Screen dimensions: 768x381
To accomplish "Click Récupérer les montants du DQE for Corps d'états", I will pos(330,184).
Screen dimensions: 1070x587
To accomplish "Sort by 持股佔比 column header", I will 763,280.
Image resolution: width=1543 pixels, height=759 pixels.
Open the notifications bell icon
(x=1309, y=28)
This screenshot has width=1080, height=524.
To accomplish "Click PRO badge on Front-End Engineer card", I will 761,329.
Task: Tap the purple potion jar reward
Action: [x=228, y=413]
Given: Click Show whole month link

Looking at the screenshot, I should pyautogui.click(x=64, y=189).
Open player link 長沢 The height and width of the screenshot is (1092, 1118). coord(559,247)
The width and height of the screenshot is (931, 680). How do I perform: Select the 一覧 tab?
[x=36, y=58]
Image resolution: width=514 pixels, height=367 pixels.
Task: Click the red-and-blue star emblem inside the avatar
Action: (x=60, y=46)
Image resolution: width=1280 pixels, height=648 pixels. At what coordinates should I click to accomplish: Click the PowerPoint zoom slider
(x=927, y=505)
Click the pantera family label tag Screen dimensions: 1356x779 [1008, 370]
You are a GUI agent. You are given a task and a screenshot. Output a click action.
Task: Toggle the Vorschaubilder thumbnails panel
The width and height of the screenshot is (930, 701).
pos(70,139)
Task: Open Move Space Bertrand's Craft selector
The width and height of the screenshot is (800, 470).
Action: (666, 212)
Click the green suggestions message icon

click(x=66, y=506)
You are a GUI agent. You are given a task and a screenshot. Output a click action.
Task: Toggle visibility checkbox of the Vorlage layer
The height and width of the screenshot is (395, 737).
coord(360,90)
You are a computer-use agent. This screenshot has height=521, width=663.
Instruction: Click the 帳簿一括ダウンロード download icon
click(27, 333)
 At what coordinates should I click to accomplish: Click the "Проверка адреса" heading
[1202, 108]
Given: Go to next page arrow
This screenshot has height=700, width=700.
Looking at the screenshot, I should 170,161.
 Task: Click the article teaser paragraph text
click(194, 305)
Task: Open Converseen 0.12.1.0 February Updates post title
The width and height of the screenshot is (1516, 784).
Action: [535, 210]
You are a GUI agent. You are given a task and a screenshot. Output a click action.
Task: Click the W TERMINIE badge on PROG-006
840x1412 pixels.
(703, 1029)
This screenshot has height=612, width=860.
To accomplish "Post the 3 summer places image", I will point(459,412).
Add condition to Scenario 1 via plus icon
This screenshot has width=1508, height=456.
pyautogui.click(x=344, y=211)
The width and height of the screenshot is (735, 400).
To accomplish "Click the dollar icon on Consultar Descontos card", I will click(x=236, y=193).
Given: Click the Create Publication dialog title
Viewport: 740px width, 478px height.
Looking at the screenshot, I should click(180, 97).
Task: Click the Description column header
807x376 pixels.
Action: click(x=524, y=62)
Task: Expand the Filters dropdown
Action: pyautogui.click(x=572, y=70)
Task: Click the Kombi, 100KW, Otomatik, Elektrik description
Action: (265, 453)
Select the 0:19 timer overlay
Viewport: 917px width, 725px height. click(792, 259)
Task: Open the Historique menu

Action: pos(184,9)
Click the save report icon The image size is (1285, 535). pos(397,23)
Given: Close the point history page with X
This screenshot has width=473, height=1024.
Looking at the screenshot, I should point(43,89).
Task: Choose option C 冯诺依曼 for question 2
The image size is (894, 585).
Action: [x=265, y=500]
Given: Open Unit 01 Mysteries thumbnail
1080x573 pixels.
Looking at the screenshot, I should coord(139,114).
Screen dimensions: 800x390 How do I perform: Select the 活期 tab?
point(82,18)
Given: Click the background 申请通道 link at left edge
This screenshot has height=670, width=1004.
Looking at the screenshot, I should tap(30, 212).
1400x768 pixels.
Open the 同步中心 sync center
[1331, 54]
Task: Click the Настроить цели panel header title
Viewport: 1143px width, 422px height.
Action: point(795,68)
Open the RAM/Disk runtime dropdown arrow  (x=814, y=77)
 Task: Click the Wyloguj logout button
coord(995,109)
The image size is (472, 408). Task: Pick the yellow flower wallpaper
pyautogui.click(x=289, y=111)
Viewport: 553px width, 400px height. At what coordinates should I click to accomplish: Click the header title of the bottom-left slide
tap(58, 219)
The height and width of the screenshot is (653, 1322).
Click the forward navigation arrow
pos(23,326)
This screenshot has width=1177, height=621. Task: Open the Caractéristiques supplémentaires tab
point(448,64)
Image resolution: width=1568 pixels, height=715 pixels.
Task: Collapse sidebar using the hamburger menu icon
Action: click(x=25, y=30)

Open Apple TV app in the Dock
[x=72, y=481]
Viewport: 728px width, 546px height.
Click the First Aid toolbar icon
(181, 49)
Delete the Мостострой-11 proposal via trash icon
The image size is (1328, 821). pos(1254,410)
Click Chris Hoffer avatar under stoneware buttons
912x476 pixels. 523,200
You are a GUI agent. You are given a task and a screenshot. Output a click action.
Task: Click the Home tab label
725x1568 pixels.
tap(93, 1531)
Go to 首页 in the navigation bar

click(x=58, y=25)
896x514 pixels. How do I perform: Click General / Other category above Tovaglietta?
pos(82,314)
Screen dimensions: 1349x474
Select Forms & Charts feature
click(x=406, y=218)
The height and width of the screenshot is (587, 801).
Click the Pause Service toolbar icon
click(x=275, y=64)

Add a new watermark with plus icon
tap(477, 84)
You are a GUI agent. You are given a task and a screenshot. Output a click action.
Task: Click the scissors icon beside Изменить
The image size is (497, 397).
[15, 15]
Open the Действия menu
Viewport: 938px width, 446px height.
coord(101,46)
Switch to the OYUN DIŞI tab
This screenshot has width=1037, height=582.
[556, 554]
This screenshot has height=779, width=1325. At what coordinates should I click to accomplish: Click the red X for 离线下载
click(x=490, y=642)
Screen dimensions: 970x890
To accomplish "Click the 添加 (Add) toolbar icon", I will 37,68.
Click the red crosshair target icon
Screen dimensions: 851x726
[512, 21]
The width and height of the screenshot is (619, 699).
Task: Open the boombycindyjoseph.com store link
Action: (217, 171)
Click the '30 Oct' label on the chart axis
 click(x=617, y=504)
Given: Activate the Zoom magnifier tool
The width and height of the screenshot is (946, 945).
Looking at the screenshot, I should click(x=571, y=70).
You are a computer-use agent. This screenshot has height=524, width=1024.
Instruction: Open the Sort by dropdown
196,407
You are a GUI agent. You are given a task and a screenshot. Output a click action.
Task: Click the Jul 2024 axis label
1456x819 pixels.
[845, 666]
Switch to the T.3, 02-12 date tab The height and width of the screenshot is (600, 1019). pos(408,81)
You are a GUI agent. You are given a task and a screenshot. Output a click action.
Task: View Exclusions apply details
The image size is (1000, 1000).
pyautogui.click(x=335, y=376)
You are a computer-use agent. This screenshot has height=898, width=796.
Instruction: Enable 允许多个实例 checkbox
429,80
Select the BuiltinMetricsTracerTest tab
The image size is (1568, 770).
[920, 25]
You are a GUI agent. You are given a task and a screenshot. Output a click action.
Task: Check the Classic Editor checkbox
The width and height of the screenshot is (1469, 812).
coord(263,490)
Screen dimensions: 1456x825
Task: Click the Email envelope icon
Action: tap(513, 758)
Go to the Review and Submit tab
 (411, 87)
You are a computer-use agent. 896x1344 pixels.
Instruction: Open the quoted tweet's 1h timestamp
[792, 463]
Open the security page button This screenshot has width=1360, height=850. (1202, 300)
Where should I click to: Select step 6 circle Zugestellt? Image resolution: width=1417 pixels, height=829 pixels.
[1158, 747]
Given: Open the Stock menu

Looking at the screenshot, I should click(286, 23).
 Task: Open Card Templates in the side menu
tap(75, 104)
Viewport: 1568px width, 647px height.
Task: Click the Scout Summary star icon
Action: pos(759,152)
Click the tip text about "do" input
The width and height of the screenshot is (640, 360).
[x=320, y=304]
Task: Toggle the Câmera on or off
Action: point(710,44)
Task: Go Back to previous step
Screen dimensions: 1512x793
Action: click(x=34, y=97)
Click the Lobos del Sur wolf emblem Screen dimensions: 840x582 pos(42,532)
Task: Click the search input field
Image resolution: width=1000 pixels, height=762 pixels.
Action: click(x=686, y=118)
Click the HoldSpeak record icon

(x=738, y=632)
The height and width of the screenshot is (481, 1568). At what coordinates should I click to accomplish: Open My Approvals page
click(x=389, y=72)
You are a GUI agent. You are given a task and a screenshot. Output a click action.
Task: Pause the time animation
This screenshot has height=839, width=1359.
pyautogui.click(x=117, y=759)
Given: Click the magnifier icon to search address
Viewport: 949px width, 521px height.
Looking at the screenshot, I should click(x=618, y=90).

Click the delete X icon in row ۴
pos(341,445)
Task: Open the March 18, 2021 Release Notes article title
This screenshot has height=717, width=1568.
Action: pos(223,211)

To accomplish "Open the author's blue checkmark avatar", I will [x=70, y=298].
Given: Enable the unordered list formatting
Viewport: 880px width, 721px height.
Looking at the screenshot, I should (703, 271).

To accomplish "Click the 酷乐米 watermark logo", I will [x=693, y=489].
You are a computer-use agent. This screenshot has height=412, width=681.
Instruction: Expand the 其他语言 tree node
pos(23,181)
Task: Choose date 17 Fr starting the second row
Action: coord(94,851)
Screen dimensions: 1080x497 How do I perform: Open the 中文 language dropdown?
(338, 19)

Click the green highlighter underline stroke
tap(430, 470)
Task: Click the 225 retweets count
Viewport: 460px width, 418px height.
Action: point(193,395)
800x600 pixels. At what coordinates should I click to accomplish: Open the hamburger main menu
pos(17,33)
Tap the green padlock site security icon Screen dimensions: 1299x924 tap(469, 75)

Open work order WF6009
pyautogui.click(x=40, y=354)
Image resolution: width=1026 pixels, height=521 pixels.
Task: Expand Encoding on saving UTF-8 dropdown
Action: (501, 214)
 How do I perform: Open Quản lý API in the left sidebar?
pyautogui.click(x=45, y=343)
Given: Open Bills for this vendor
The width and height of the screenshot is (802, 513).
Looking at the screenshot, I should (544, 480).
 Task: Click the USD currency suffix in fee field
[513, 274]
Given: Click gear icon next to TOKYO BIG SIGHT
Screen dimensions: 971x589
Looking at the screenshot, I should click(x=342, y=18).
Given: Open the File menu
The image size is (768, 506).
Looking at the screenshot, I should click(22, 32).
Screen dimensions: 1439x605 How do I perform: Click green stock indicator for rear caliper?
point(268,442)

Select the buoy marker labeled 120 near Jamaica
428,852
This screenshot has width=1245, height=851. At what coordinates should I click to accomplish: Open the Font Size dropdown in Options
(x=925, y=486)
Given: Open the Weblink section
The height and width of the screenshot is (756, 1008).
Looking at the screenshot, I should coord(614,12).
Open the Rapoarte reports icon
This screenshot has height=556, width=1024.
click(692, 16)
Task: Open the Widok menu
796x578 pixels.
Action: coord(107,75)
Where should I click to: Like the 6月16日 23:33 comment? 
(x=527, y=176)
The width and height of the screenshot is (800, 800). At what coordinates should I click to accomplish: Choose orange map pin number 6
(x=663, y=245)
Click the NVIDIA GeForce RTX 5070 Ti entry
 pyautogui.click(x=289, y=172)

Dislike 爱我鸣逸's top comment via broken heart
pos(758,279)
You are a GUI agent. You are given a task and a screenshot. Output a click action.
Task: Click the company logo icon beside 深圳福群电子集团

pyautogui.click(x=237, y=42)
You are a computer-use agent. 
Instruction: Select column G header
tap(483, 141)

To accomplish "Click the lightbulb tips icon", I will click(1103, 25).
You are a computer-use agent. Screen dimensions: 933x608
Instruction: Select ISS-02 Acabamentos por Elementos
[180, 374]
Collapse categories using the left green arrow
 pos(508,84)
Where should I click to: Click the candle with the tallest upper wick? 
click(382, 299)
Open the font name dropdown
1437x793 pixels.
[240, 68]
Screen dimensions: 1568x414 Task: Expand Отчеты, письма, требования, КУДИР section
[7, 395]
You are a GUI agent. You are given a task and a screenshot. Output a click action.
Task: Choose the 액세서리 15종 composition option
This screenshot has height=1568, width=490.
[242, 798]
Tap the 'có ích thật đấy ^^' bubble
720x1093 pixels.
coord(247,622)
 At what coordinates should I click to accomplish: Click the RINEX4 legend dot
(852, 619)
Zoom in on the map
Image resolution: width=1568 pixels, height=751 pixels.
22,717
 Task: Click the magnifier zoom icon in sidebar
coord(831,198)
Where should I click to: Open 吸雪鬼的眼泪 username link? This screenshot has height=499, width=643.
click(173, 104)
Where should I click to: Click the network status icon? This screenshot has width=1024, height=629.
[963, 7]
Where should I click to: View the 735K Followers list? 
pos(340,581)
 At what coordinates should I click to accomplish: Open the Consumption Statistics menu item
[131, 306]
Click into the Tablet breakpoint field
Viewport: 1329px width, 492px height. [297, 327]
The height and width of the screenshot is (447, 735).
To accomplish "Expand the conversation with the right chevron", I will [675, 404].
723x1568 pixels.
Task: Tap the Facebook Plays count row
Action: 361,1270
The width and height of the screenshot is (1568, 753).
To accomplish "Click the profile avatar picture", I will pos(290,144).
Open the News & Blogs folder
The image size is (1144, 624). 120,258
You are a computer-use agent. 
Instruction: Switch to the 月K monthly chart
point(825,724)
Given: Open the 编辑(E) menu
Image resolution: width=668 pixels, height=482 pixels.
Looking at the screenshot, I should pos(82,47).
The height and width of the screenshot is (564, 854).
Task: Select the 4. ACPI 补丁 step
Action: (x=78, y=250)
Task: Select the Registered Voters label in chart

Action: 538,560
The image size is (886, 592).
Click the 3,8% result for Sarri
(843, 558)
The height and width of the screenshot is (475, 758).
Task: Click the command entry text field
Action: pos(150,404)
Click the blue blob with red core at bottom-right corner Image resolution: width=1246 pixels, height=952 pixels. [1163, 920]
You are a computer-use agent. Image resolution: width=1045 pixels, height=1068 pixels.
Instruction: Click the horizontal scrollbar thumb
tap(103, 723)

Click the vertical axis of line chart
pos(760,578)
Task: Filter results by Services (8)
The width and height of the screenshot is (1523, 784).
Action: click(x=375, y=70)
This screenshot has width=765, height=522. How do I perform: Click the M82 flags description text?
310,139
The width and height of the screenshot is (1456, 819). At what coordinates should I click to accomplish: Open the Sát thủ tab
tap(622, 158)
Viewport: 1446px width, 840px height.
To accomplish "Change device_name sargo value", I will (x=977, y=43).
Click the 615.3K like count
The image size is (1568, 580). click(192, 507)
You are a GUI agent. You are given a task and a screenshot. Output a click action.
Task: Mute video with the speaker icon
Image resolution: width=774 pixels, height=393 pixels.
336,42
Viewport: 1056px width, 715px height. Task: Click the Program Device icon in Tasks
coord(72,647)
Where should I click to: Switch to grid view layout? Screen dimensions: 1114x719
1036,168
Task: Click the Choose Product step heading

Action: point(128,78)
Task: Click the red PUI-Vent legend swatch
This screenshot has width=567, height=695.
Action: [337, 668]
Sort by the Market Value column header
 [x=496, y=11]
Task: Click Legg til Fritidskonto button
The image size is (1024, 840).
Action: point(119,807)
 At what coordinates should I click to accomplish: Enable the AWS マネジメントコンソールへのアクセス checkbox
###
Reproduce exactly, with nothing added, the lines from the one that contains "Task: Mute video with the speaker icon" to the end of the data.

[OUTPUT BELOW]
Task: Mute video with the speaker icon
Image resolution: width=774 pixels, height=393 pixels.
336,42
Viewport: 1056px width, 715px height. Task: Click the Program Device icon in Tasks
coord(72,647)
Where should I click to: Switch to grid view layout? Screen dimensions: 1114x719
1036,168
Task: Click the Choose Product step heading

Action: point(128,78)
Task: Click the red PUI-Vent legend swatch
This screenshot has width=567, height=695.
Action: [337, 668]
Sort by the Market Value column header
 [x=496, y=11]
Task: Click Legg til Fritidskonto button
The image size is (1024, 840).
Action: point(119,807)
 At what coordinates should I click to accomplish: Enable the AWS マネジメントコンソールへのアクセス checkbox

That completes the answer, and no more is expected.